(In my last post, I promised to share bits of the writing I've been doing about madness, and have largely failed to live up to that promise. But here's a short version of what will eventually be a far longer essay. Or, a first draft of a short version, of same. There are probably typos and errors and I apologize).
THEORIES OF THE FORMS
In 1854, at a conference of the Académie de Médecine in Paris, a scuffle broke out between two eminent psychiatrists over the proper name of a new illness. It began with Jules Baillarger, already famous for his innovations in the treatment of depression, rising before the assembly to read his latest paper. He had identified a new madness, he announced. Despite similarities, this disease was not merely a variant of the depressive personality, but a separate and far more severe condition. He called it folie á double forme. The double-form insanity.
The trouble began when Baillarger described the symptoms. Patients of the double-form would experience intense periods of depression, often accompanied by suicidal ideation, he said. But at other times they would take on the character of the lunatic. They would become grandiose, delusional, and violent. Some even suffered paranoid hallucinations. One member of the audience began to feel a little paranoid himself. Jean-Pierre Falret had presented his own paper the year before on precisely the same condition. Baillarger was stealing “his” illness, the circular insanity, folie circulaire.
Both psychiatrists ultimately confessed that the condition they were describing was already well-documented by the time of the conference. But both maintained they had achieved new insight into its causes and consequences. Baillarger maintained that his double-form insanity emerged from an irresolvable conflict between “chained” traumas in the patient’s mind. Falret insisted that the circular insanity presented in unrelated episodes and that each must be treated independently. Baillarger wrote that his illness was incurable, but could be managed. In 1864, Falret published the results of a multiyear study: in fact, the disease resulted, inevitably, in dementia and death. (It is believed now that a number of his patients in fact suffered from neurosyphilis.) The two men were “not without a little vainglory,” wrote one contemporary, and the conflict, at bottom, appeared to be over the naming rights. A double form, or a single circle? Legacies depended on such distinctions.
The true father of this illness didn’t give it a name. But during the reign of Nero, Aretaeus of Cappadocia wrote of patients who were “unreasonably torpid, without any manifest cause”, prone to sorrow and self-doubt, who the next day were in “excellent spirits”, speaking “untaught astronomy, spontaneous philosophy, and poetry truly from the muses.” They sometimes go openly to the market crowned, as if victors in some contest of skill, wrote Aretaeus. But this was the sign of danger. Soon after, he said, they are suspicious and irritable. They “rend their clothes and kill their keepers and lay violent hands upon themselves.” The disease, he said, is “not unattended with danger to those around.” Wherefore they are affected with madness in various shapes, he says, some run along unrestrainedly and, not knowing how, return again to the same spot. Return again to sorrow, then joy, then suspicion and delusion and rage.
Emil Kraepelin called it manisch-depressives Irresein. The manic depressive psychosis. He distinguished it from démence précoce—schizophrenia—only in that this disease appeared to be episodic. This distinction would stand until the 21st century, when genetic research established that these two diseases were not so different as Kraepelin believed.

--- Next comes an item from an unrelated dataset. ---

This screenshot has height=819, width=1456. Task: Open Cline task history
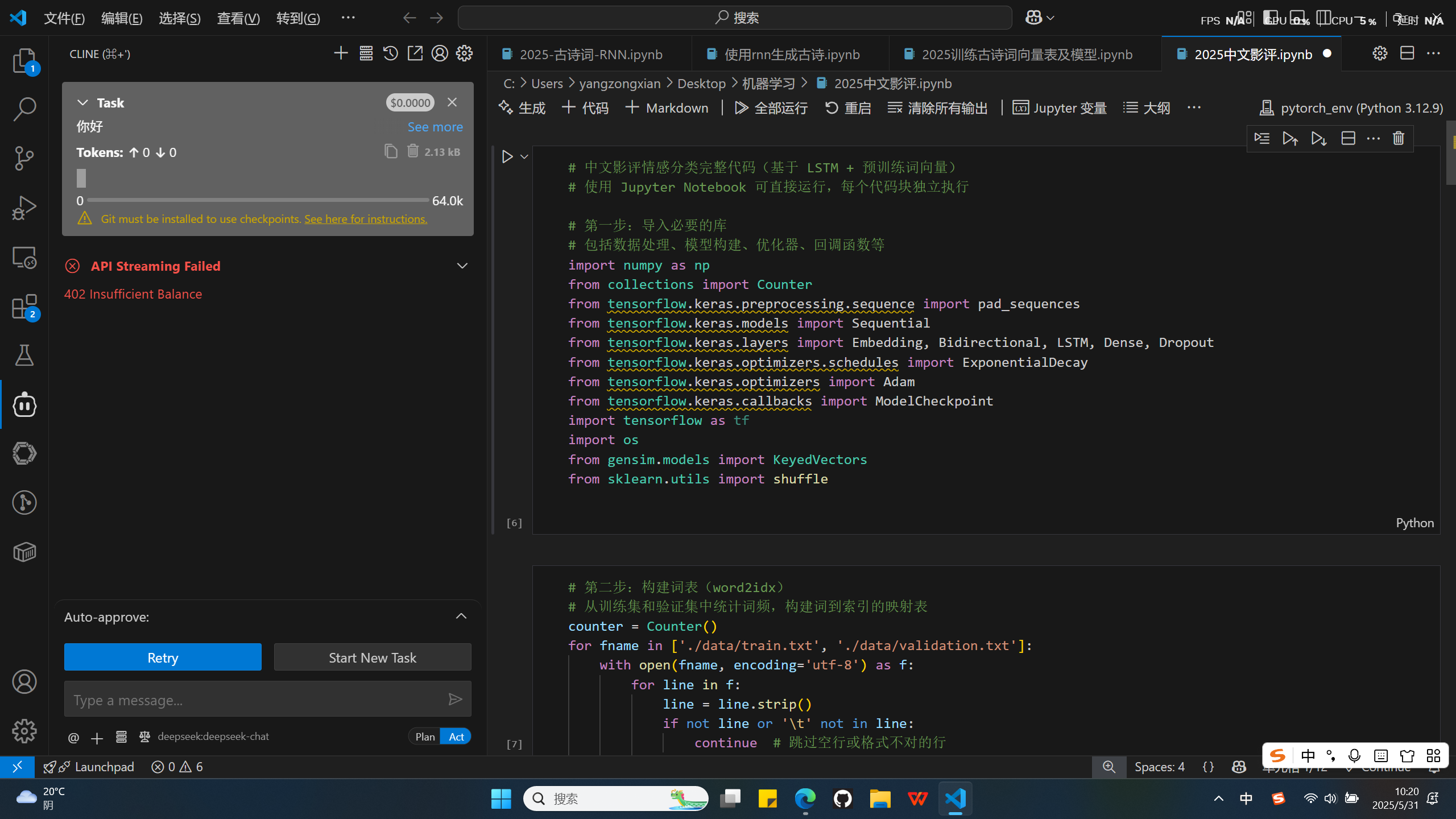click(x=390, y=53)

Diagnostic and Statistical Manual of Mental Disorders, first edition, 1952, called it “manic-depressive illness.” They later shortened this to “manic-depression.” In 1980, editors of the third edition renamed the illness “bipolar disorder”, on the recommendation of reformers who believed this name to be less stigmatizing. Now we distinguish between forms: bipolar type one. Like schizophrenia in bursts. Bipolar type two: More common, less severe except for suicides, with “hypomanic” episodes distinguished from pure mania. Bipolar type 3 or cyclothymia. Moodiness. At some point you must wonder what we’ve chosen to pathologize.
Now each type comes with a grab bag of accessories. Bipolar with or without psychotic features. Bipolar of pure mania or hypomania or dysphoric episodes, called “mixed,” and considered the most dangerous kind. Slow cycling. Constant cycling. Intermittent cycling. Rapid cycling. Schizoaffective disorder, bipolar type. From the double-form madness we derived madness in limitless forms, diagnoses built up from appended limbs, more heft than weight, the kind that may take a full line in a spiral notebook to write out no matter how small you make the letters (I’ve tried it), a diagnosis like: schizoaffective disorder of the bipolar type, rapid-cycling, with mixed episodes and associated psychosis. That’s a proper name. That’s what you call it.

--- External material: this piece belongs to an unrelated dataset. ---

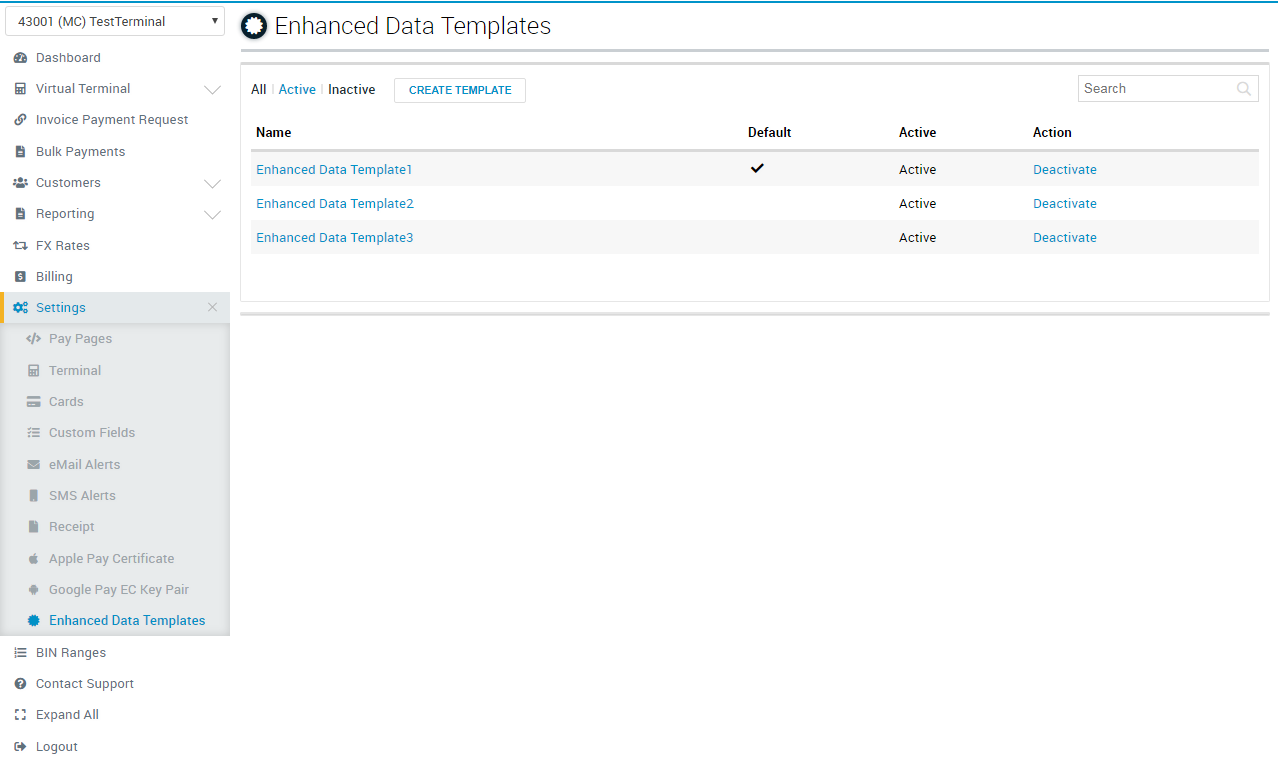Open the 43001 TestTerminal dropdown

[115, 21]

That’s the diagnosis I had on file when I checked myself into an emergency room in Chicago, unable to decide whether I wanted to pace or weep or scream or dispense with the endless fastidious medication regimen entirely and return to clarity of my delusions somewhere in the wilderness. When I was discharged, over twenty-four hours later and sedated into the cold of New Year’s Eve’s Day, the release paperwork listed the reason for my visit. Mood problem. That too is as good a name as any for what’s wrong.